Though online harassment and the mental health stigma in South Korea are huge issues that must be tackled, I think it is important to note that Sulli’s death is inextricably linked to widespread global and domestic misogyny. The hate comments Sulli received were slut-shaming and attacking her for displaying a level of sexual autonomy and agency that society does not allow to idols. I must stress that some of this hate was coming from outside of South Korea. The hate is not simply a symptom of a conservative culture, but rather entitled mindsets concerning an idol’s right to their own body. Kpop fans are accustomed to consuming sexuality that is hidden behind forbidden fruit imagery, infantilizing school girl outfits and suggestive dance moves. The feminism of kpop women is subtle and often works through allusion. There is a misunderstanding about kpop women lacking political or social awareness, which I think stems from racist stereotypes concerning Asian women. 


They must negotiate with the limited confines of their platform and agency, making their activism harder to detect at times but important nonetheless. For example-- Sunmi’s music video Lalalalay configures her as a butterfly and shows imagery of butterfly collections which represent the conditions of a kpop idol’s lifestyle--stripped of corporeal freedom, pinned motionless and commodified, trapped for their beauty. Sunmi is a good example since she is given more authorship over her work. IU’s music video Bbibbi is another great example of feminist kpop, with IU explicitly addressing her mistreatment at the hands of sasaeng fans and the press. K-indie singers Heize and Lim Kim are other great examples of women using their platform to give voice to feminist messages. (Unfortunately, girl groups like the extremely popular Blackpink are given very little artistic freedom, they aren’t allowed to write their own songs despite the fact that all YG Entertainment boy groups are expected to.) Sulli’s music video Goblin works to remove stigmatization around mental illness and employs imagery of sisterhood with a cast of diverse women.
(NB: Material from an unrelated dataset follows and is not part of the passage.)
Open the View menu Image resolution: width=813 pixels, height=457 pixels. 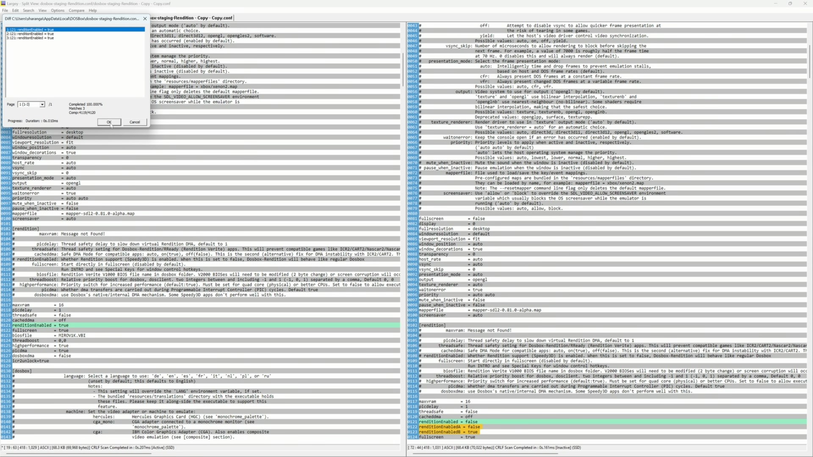[42, 11]
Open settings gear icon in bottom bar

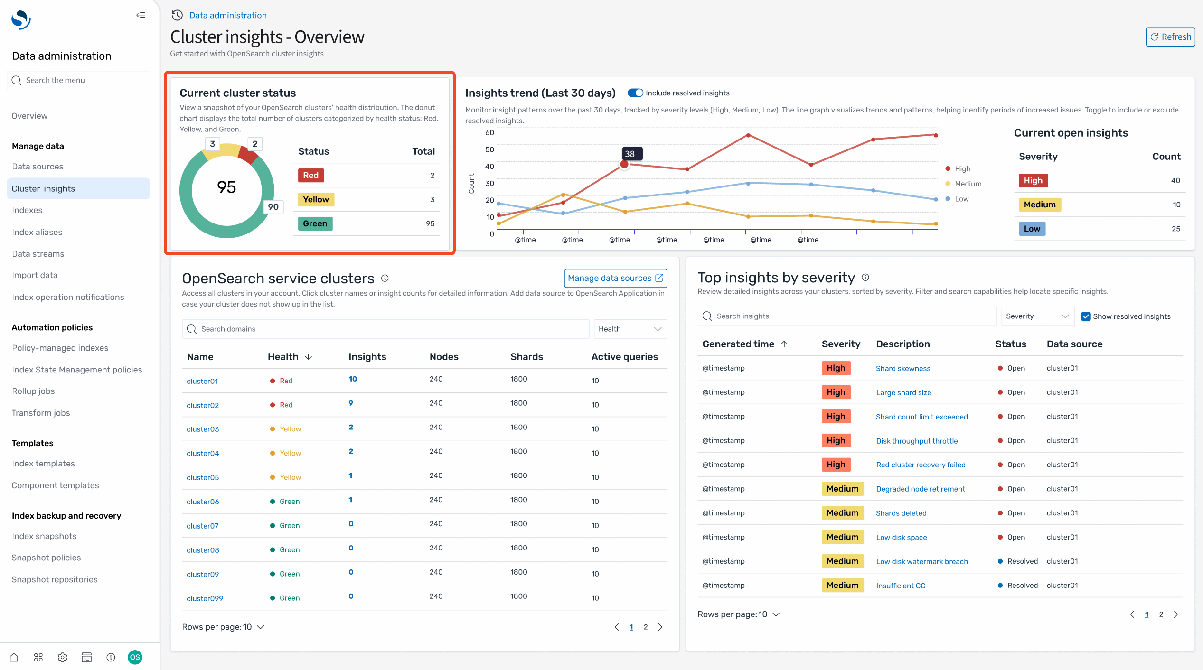(63, 657)
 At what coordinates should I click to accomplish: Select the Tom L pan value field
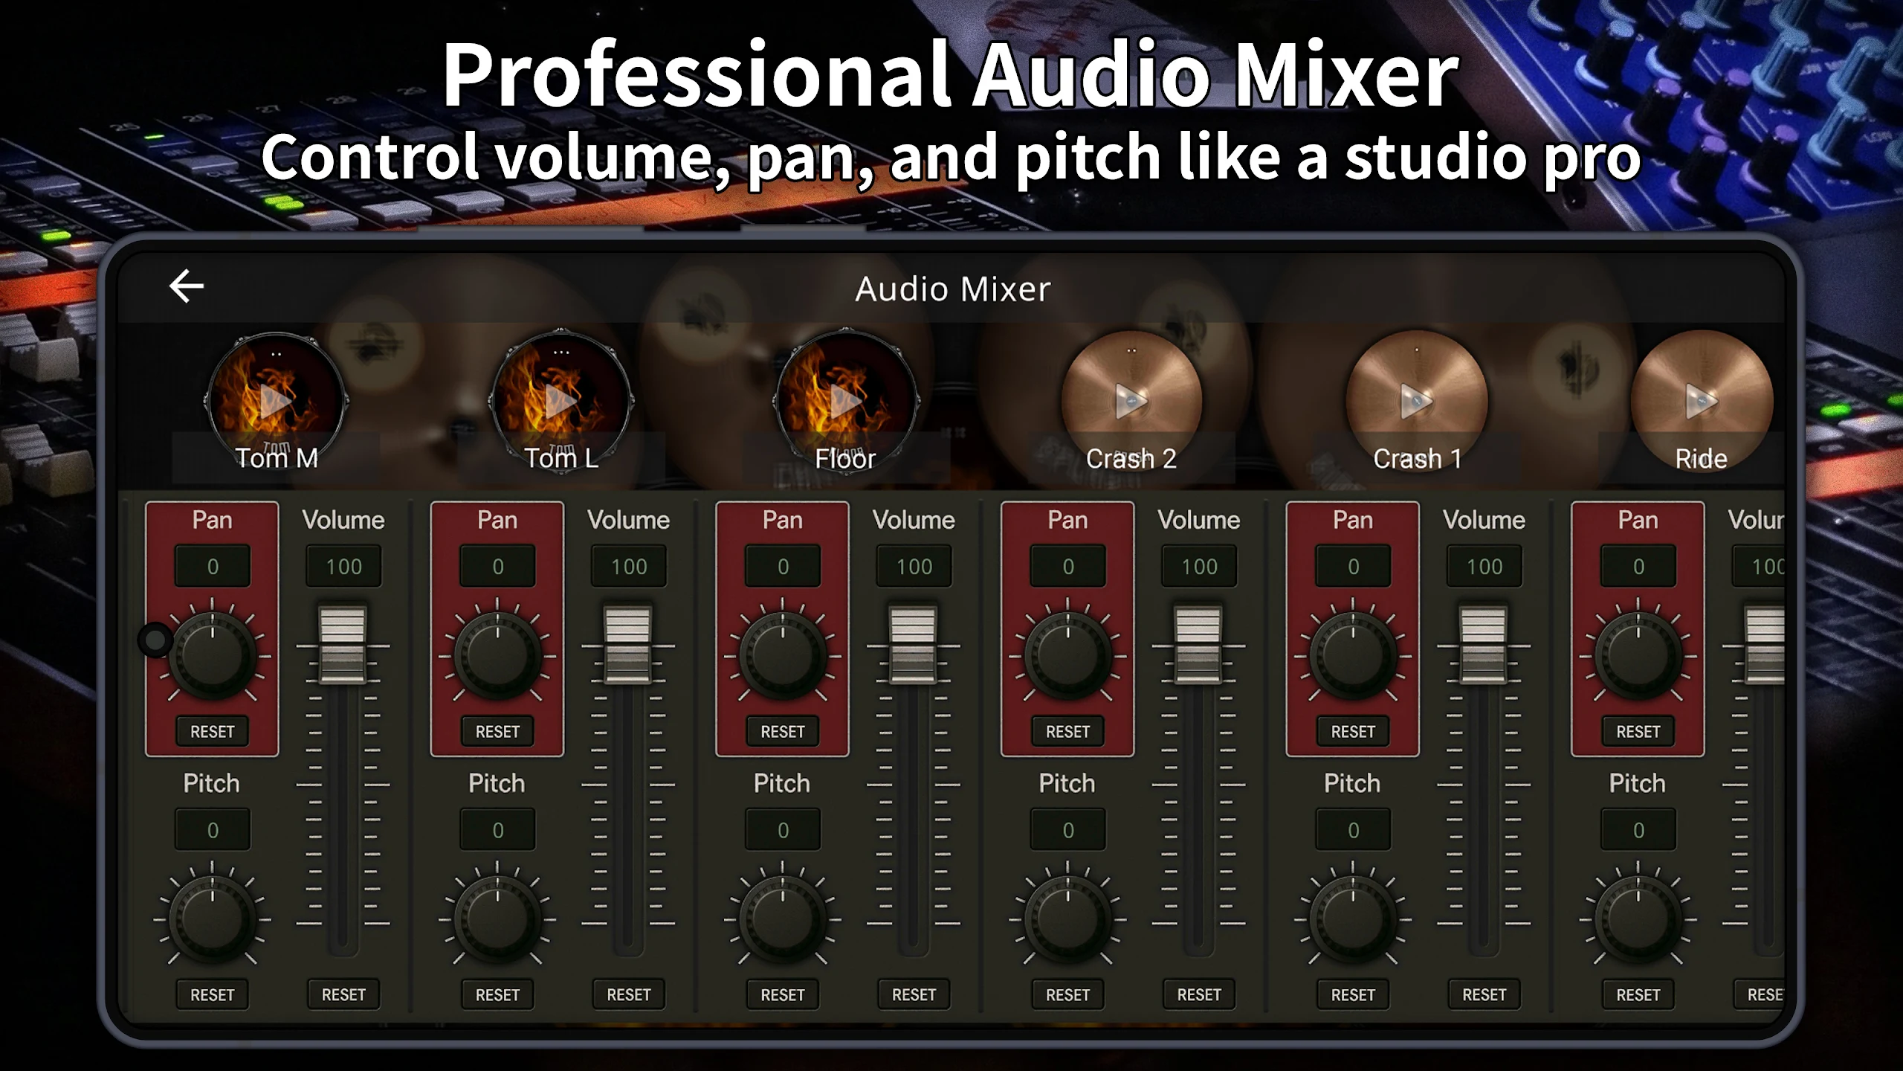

The video is extremely self-reflexive with nods to the public’s perception of her, and her own journey of reconciling with her demons. Her wardrobe is unconventional, privileging her artistry over her beauty. Disturbingly, the video serves as a sort of prophetic warning-- she talks about wanting to kill herself in the beginning narration. Similarly, Jonghyun’s final music video Shinin’ with the refrain “always be with you” serving as a final goodbye to fans. 

In response to social outrage over Sulli’s death, there's talk of a "Sulli's Law" that's being prepared to be introduced in the National Assembly in early December to coincide with the 49th day commemoration of Sulli's death. This law will work to attack the anonymity and ubiquity in online forums, which allows cyberbullying to be so prevalent. Despite the actions taken subsequent to Sulli’s death, I think people’s mindsets concerning idols needs to change. The process of mythologizing people and turning people into symbols for your own use is a dehumanizing process. The title “idol” itself configures these singers as objects of worship, both glorified and objectified. When we think of “cancel culture” I believe a lot of the malignity and sense of betrayal fans feel towards a famous individual stems from wrongfully placing people on an infallible pedestal. People saw Sulli as an “idol” and denied her humanity. Even in the wake of her death Sulli’s suicide has served as a parable of sorts, a lesson to be learned. Even her death has been turned into a symbol. Sulli was a gifted, complex, lionhearted, feminist activist, who should be remembered for all the qualities that made her deeply and beautifully human.